Monday, November 01, 2010

Guest Post: The Unfavorable Game

Many thanks to our own HighPlainsTrader for allowing us to re-post his commentary from his own blog. If you have not been to his blog, you’re really missing out on some great posts over there. He is a tireless contributor to TTW each and every day, bon vivant, all around good human being and has brought so many new things for us to consider as we trade. We are all so grateful to have you here with us. Thank you again, HP. :-)


I have frequently quoted specific passages from books that I have read over the years, and my favorite passage for explaining what I do with my trading is this one from, "The Futures Game" (Teweles).

It is interesting to observe the way most futures traders play the futures game in relation to the possible ways that money games can be played:

1. The most effective approach to the objective of maximizing results is to play a favorable game on a small scale.
2. Less desirable, but still providing a reasonable chance of success, is playing a favorable game on a large scale with enough profits coming early in the game to avoid ruin.
3. A basically unfavorable game may yield profitable results (presuming that one insists on playing unfavorable games) if one plays seldom and bets heavily.
4. The only road that leads inevitably to disaster is playing an unfavorable game continuously.
The trader who trades on impulse or uses some other invalid method of making trading decisions is following the fourth route, which is crowded with bumper-to-bumper traffic.

I consider my options trading to fall into category #3 from that quote. It is basically an unfavorable game because there are so many moving parts. For instance, not too many days ago I was guessing that APPLE (AAPL) would fall after they announced earnings. I was right, the stock got hit for nearly 15 points right when they announced. What happened to my Put? It lost a shitload of value because, and I'm guessing, the implied volatility got crushed after the release of earnings. I was right on the direction of the stock and still lost money.
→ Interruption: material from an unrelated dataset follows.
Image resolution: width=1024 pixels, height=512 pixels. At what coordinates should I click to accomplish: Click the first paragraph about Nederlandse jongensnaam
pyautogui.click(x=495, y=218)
That was my first attempt at buying an option contract on an individual issue in nearly three years. I hate trading individual stocks because there are too many moving parts there also, too many in fact to begin listing them here. Suffice it to say that my preference for the options arena are the indexes, the S&P500 and Russell2000.

Okay to the point. I have a small account set aside just for playing with options contracts, and yes, I insist on playing that unfavorable game. However, because I can/do/have-gone/will-go all-in, this account has the potential to become very big very quickly; either that or it will blow up very quickly.

Recently my results in the unfavorable game have been quite stellar, you know, setting aside the Apple trade. Here is a picture of my last 7 trades on the S&P using Puts only. The red arrows mark my entry and the green arrows mark my exits.


What I am not showing in this chart is the reason for the entry, but I will tell you anyway. I've been looking for a high print in the MACD Histogram bars on the hourly chart to find a spot to take a position. And even though I am trading on an hourly time frame, I then look at a 15-minute chart and a 5-minute chart for the exact time to place the trade. That is, I am doing everything that I do in my regular day-trading account and my swing-trading account to move the odds as much in my favor as possible in this unfavorable game; I'm using multiple time frames for my trading.

So why am I showing this chart and talking about the unfavorable game? Good question, you knew I had a point to make.

I think it's important for traders, especially new traders who may be struggling, to understand that you have to be aware of market conditions on all time frames, you have to beware of the limitations and the dangers of the tools you use to trade, and most importantly you have to be aware of yourself.

When looking at those three things as they relate to my unfavorable game, I can tell you that I am aware of market conditions and I am using multiple time frames for my setups and my exits. I am using options on the big indexes and I am aware that those options come with moving parts that affect the value on a minute-to-minute basis, such the VIX, the underlying components of the index, news and economic releases, and the underlying trend, which brings me to the self-awareness portion of my trading.

When you look at that chart and see that my last seven options trades against the index (all winners) have been during an uptrend, you have to know that I am aware that I am the trend-fighter, or the counter-trend trader. I am aware of the fact that I am a reversion-to-mean kind of trader, especially when it comes to the unfavorable game.

I may switch back and forth from trend fighting to trend following with my day- and swing trading, but when it comes to the unfavorable game I am most definitely a trend-fighter. If you pull up a similar chart to the one I've shown and put a moving average on it, you will see clearly that I am looking for a pullback to a moving average. I am a trend-fighter.

This post is not an attempt to sell you or anyone on the best method of trading. There are as many people, in my opinion mostly losers who are trying to convince themselves more than trying to convince you, who will tell you that the big money is made by following the trend. I don't believe it, mainly because I live the other side of that argument.

This post is more about awareness and having a plan, and realizing that no matter what, when it comes to trading in the stock market or the futures market, you may have to be aware that you are playing in an unfavorable game even if you think otherwise.